Work instructions: Rewrite the material from its first line through the line that contains "click(21, 347)", changing "dropdown" to "menu" and leaving everything else the same.

>> BEGIN Stored rows

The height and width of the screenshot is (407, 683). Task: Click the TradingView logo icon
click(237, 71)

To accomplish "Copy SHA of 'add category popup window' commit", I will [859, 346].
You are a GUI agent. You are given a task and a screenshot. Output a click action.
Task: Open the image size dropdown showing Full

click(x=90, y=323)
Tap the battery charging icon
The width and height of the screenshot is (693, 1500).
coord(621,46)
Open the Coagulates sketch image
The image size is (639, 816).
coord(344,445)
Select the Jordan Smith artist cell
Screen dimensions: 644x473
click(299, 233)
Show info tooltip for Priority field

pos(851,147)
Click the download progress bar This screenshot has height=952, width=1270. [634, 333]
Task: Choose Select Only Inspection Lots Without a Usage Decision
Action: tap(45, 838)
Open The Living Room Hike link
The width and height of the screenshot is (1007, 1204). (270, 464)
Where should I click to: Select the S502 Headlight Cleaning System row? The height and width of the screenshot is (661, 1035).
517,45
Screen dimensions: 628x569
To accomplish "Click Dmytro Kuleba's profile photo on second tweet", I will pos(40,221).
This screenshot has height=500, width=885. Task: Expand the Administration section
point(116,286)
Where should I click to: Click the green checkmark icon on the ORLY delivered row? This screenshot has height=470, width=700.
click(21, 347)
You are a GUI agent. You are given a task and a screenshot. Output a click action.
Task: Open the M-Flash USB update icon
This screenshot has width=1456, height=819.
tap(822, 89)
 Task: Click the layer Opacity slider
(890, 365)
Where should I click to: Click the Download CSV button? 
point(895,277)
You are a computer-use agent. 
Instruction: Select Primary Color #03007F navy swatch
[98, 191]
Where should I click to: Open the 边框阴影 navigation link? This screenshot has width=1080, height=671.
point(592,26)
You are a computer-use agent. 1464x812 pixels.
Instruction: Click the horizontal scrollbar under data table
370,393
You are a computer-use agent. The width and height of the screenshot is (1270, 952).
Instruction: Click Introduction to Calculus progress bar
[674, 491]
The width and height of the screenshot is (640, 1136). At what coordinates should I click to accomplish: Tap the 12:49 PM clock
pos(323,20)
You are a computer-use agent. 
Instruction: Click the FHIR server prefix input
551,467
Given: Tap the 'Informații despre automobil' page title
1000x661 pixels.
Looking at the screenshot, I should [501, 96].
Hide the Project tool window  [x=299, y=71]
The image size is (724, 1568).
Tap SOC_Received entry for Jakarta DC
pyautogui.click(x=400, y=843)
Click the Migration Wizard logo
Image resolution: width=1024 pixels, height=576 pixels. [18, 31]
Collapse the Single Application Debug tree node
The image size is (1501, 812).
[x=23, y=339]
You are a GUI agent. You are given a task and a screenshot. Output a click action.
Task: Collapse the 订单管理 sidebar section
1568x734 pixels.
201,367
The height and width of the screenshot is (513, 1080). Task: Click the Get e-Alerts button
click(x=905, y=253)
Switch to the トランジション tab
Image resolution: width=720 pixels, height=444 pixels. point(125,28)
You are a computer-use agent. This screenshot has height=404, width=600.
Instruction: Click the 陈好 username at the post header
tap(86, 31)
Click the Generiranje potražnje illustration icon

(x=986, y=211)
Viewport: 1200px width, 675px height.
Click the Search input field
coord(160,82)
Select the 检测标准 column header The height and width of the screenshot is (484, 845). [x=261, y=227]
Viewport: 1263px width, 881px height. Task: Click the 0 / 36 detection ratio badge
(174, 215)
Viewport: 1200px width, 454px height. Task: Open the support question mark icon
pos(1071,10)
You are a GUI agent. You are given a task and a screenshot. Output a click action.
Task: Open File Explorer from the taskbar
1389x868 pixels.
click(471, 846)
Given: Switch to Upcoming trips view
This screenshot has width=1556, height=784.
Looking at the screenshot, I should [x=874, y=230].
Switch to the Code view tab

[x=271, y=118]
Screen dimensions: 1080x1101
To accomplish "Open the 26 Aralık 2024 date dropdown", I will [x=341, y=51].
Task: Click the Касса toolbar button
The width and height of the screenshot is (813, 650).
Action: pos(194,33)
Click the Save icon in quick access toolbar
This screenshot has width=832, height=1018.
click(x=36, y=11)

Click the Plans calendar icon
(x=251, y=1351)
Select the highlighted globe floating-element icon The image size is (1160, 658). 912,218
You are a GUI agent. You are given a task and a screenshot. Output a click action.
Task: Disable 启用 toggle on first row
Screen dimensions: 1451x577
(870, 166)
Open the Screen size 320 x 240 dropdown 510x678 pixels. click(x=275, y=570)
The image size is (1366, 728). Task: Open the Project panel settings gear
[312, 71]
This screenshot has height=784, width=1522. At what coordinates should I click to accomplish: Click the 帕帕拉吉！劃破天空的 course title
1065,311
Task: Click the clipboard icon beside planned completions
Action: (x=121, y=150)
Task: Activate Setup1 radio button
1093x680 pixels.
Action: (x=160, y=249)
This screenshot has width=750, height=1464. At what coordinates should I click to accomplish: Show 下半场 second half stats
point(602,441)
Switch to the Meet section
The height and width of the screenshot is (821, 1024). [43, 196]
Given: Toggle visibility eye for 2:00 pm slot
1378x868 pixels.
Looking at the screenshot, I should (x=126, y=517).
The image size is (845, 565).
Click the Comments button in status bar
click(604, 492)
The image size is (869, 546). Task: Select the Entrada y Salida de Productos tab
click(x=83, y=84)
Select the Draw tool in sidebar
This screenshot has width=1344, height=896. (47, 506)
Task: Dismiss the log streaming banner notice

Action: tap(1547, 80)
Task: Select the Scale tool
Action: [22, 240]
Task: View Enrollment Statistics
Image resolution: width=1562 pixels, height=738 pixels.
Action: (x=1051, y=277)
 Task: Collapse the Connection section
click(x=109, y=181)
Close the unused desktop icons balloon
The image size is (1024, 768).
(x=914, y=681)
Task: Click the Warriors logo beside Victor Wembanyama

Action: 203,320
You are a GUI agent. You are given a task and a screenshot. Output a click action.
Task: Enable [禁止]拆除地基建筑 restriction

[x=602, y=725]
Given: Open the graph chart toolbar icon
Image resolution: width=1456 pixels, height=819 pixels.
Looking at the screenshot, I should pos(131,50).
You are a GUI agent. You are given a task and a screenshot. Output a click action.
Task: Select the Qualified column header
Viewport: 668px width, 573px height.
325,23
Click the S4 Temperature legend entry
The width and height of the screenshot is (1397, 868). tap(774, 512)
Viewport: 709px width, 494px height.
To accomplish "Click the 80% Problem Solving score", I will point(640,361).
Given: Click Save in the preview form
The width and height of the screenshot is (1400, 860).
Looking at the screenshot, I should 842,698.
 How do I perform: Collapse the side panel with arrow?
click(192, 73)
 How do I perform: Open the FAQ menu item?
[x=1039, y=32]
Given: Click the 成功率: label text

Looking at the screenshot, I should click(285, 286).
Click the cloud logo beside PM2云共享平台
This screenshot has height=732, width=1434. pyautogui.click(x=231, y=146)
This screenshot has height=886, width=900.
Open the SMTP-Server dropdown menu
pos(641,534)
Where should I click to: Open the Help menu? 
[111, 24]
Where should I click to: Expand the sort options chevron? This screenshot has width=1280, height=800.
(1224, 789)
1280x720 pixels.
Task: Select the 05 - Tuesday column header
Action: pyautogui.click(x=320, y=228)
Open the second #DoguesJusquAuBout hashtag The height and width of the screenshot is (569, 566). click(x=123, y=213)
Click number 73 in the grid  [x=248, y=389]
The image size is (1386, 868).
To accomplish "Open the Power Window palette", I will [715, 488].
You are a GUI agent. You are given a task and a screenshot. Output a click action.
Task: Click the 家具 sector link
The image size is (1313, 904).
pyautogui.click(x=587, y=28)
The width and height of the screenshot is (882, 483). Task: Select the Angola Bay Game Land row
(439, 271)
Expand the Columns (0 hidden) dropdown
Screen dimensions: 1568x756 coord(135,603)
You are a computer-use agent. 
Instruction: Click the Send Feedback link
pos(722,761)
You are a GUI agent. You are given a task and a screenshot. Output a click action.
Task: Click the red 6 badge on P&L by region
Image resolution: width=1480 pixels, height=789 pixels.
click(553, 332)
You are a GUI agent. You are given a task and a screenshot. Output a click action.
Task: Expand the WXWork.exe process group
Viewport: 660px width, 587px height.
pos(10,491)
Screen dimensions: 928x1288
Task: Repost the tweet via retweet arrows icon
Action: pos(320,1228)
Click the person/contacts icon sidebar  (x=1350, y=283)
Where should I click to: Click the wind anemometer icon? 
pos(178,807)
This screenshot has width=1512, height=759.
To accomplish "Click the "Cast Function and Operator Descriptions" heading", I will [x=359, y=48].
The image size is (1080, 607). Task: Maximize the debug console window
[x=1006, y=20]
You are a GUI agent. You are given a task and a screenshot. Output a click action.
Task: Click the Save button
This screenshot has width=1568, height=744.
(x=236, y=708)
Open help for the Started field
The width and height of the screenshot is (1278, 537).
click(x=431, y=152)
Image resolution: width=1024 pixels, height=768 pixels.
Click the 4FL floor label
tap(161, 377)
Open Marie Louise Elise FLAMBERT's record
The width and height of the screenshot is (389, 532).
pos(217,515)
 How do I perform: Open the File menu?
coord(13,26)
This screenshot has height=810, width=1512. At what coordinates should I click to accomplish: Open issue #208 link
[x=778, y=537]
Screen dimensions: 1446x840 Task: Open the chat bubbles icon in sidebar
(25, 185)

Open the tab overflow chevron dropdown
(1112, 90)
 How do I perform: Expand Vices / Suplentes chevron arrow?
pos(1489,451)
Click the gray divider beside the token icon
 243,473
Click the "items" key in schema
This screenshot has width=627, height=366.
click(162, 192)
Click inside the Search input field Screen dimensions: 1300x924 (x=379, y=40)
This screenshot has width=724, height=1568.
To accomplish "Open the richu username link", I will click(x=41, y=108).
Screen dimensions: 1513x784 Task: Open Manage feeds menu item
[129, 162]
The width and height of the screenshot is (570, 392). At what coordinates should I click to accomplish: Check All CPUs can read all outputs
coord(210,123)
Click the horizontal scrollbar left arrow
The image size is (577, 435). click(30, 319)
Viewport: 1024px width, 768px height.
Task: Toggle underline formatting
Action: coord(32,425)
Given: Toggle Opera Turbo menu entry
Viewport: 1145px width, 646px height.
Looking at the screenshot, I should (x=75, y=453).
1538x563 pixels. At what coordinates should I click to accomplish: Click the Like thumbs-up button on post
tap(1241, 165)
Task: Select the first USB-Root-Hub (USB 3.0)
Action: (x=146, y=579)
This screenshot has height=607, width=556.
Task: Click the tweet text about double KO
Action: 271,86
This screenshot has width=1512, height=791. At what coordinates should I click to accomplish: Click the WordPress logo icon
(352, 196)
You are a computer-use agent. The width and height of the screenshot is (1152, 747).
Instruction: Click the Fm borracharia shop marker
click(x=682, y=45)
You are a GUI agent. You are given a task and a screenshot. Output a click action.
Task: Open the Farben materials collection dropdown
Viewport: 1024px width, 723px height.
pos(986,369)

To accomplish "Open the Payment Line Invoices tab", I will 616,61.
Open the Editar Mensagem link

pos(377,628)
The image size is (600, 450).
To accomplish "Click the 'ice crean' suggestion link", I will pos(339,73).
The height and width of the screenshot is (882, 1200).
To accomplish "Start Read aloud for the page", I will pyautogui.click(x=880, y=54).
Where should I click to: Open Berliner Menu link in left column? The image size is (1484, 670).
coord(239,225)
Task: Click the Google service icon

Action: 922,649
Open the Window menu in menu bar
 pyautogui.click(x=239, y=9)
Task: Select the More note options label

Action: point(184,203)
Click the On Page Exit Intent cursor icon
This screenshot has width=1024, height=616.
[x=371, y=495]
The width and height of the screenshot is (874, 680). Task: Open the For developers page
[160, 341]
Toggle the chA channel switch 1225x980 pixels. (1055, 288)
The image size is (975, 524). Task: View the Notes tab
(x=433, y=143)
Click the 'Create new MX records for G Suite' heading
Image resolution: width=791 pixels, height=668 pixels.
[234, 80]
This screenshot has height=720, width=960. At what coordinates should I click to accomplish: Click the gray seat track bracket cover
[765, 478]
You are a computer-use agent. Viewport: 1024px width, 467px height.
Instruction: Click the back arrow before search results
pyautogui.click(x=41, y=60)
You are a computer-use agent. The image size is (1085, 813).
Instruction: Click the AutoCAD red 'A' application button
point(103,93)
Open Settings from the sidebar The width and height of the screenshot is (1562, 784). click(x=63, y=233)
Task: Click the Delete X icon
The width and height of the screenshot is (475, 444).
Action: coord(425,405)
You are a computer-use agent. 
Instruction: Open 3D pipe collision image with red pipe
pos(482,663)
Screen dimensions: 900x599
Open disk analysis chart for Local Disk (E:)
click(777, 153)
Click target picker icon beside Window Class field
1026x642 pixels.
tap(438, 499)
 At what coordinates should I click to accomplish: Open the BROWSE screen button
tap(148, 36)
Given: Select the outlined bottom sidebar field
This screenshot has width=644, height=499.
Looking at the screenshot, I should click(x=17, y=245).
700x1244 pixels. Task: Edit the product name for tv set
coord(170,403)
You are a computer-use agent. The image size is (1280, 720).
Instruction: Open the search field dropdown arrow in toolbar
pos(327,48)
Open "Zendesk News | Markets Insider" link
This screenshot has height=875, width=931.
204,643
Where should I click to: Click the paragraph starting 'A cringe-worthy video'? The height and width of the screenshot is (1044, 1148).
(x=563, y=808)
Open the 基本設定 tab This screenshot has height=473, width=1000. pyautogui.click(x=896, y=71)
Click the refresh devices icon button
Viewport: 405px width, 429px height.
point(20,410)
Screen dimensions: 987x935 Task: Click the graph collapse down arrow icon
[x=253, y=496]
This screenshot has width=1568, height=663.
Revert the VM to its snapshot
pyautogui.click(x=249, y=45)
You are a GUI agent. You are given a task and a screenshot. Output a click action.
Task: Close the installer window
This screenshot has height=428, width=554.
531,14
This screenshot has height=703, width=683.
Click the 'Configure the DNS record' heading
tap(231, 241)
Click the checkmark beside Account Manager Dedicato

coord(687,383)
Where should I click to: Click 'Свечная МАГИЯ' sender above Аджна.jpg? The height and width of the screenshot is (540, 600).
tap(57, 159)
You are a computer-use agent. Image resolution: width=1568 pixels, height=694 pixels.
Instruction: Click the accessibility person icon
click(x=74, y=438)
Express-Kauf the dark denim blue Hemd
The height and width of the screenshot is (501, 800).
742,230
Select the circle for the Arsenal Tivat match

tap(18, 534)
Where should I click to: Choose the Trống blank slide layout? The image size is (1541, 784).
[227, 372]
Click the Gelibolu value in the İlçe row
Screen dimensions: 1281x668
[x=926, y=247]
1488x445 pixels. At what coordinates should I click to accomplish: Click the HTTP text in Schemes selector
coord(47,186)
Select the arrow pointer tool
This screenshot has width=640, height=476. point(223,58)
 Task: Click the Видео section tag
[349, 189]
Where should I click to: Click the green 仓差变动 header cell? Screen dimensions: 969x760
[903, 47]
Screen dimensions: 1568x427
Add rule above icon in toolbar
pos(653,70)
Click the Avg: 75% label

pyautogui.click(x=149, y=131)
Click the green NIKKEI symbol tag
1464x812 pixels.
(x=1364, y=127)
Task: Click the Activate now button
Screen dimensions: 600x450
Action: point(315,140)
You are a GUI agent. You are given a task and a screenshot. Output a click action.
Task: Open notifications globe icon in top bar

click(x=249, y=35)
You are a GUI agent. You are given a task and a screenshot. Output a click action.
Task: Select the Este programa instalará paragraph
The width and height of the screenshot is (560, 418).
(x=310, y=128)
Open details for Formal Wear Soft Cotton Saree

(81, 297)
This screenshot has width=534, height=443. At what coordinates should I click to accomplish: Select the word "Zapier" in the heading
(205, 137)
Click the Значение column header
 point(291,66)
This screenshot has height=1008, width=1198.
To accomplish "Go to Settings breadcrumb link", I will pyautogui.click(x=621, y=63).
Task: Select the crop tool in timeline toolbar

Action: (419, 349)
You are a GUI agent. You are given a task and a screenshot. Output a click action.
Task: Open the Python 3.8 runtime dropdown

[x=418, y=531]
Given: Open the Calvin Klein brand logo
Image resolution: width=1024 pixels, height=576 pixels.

>> END Stored rows

Answer below:
The height and width of the screenshot is (407, 683). Task: Click the TradingView logo icon
click(237, 71)

To accomplish "Copy SHA of 'add category popup window' commit", I will [859, 346].
You are a GUI agent. You are given a task and a screenshot. Output a click action.
Task: Open the image size menu showing Full

click(x=90, y=323)
Tap the battery charging icon
The width and height of the screenshot is (693, 1500).
coord(621,46)
Open the Coagulates sketch image
The image size is (639, 816).
coord(344,445)
Select the Jordan Smith artist cell
Screen dimensions: 644x473
click(299, 233)
Show info tooltip for Priority field

pos(851,147)
Click the download progress bar This screenshot has height=952, width=1270. [634, 333]
Task: Choose Select Only Inspection Lots Without a Usage Decision
Action: tap(45, 838)
Open The Living Room Hike link
The width and height of the screenshot is (1007, 1204). (270, 464)
Where should I click to: Select the S502 Headlight Cleaning System row? The height and width of the screenshot is (661, 1035).
517,45
Screen dimensions: 628x569
To accomplish "Click Dmytro Kuleba's profile photo on second tweet", I will pos(40,221).
This screenshot has height=500, width=885. Task: Expand the Administration section
point(116,286)
Where should I click to: Click the green checkmark icon on the ORLY delivered row? This screenshot has height=470, width=700.
click(21, 347)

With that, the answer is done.